(Set of tasks)
- a) Answer these questions from the passage on cultural style:
(i) What term names the economic condition of cutting out the middleman?
(ii) Which word does the passage call the ultimate twenty-first-century buzzword?
(iii) At which university is Anna Kornbluh Professor of English?
- b) Reproduce the rows in the first block, from the line with "I want to click" to the line with "Describe the element". Leave the pictures out.

(Exercise text)

Why speed, flow, and direct expression now dominate cultural style

Contemporary cultural style boosts transparency and instantaneity. These are values absorbed from our current economic conditions of "disintermediation": cutting out the middleman. Like Uber, but for art. Immediacy names this style to make sense of what we lose when the contradictions of twenty-first-century capitalism demand that aesthetics negate mediation. Surging realness as an aesthetic program synchs with the  economic imperative to intensify circulation when production  stagnates. "Flow" is the ultimate twenty-first-century buzzword, but speedy circulation grinds art down to the nub. And the bad news is that political turmoil and social challenges require more mediation. Collective will, inspiring ideas, and deliberate construction are the only way out, but our dominant style forgoes them. Considering original streaming TV, popular literature, artworld trends, and academic theories, Immediacy explains the recent obsession with immersion and today’s intolerance of representation, and points to alternative forms in photography, TV, novels, and constructive theory that prioritize distance, impersonality, and big ideas instead.

Author Biography

Anna Kornbluh is Professor of English at the University of Illinois, Chicago, where her research and teaching center on literature, film, and Marxist cultural theory. She is the author of The Order of Forms: Realism, Formalism, and Social Space, and Marxist Film Theory and Fight Club, and Realizing Capital.

(Records for processing)

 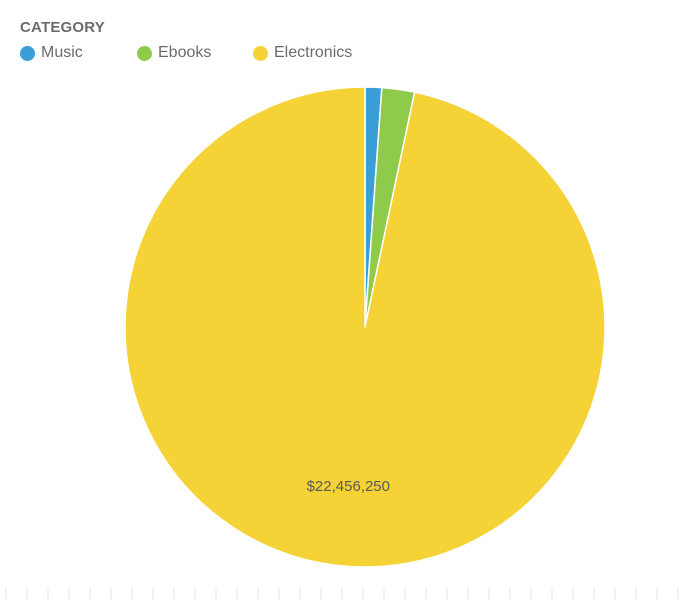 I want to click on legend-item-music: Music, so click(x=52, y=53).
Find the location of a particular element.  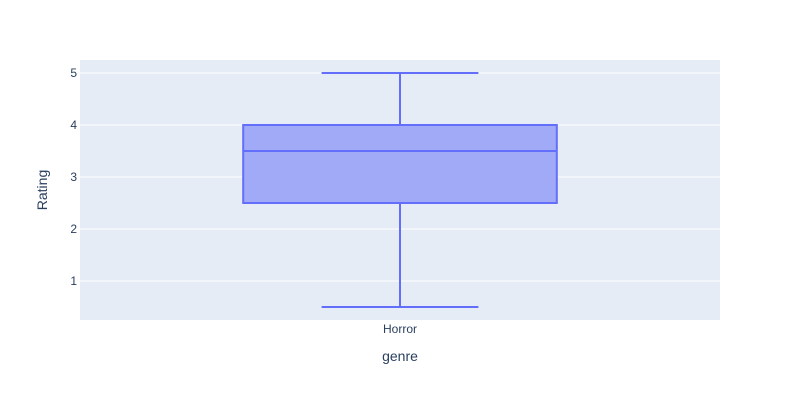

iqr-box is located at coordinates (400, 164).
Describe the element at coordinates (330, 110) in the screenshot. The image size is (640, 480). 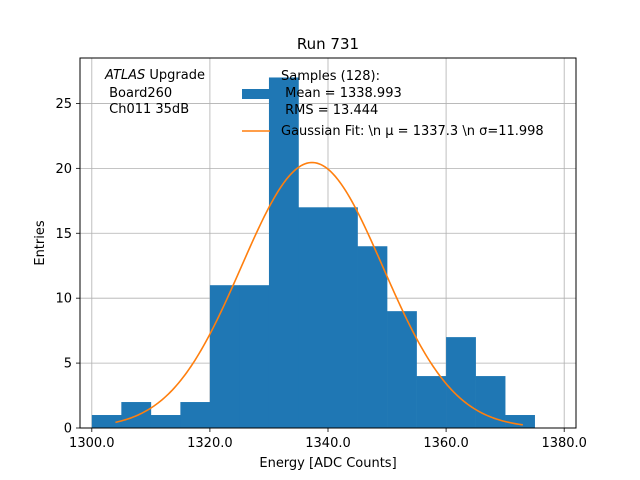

==

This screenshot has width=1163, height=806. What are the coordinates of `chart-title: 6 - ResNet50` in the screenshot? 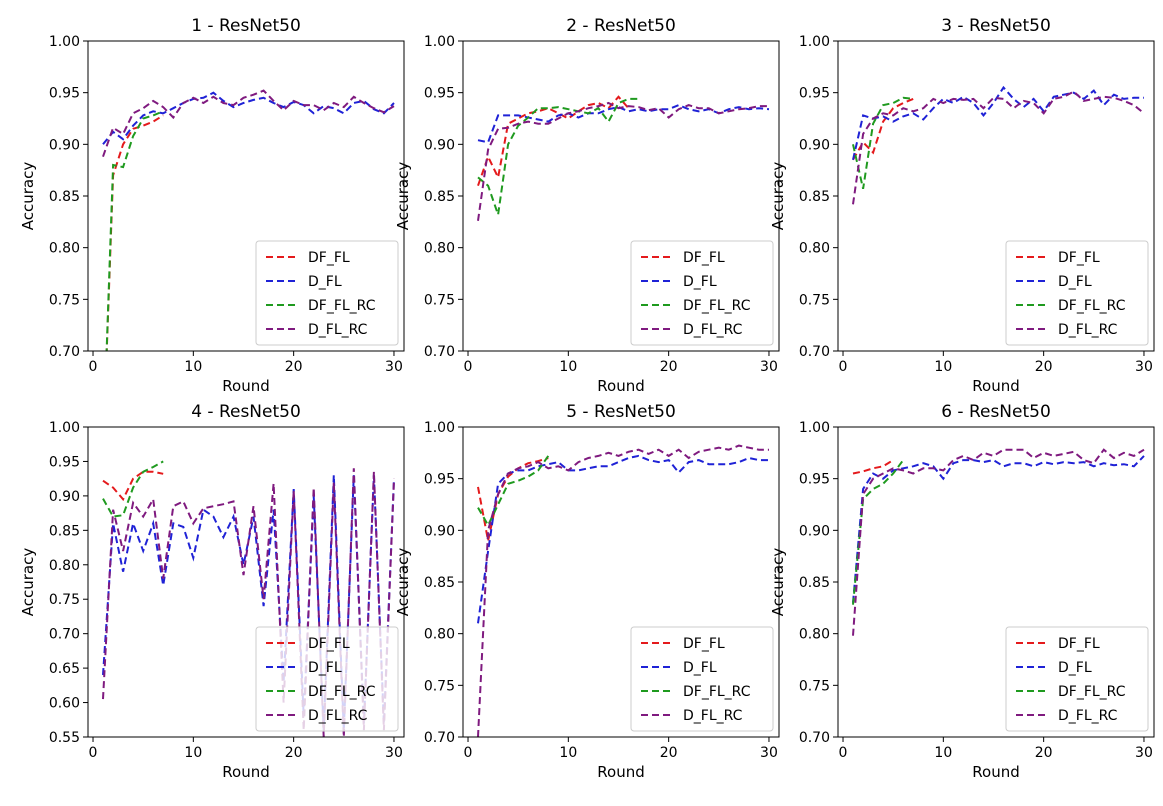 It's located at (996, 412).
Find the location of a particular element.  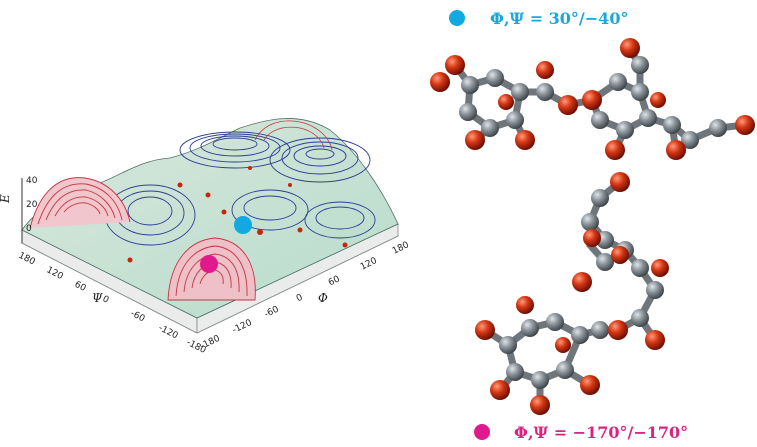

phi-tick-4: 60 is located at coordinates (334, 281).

(Exercise responses)
- a)
(i) Disintermediation
(ii) Flow
(iii) The University of Illinois, Chicago

- b)
  I want to click on legend-item-music: Music, so click(x=52, y=53).
Find the location of a particular element.  

iqr-box is located at coordinates (400, 164).
Describe the element at coordinates (330, 110) in the screenshot. The image size is (640, 480). 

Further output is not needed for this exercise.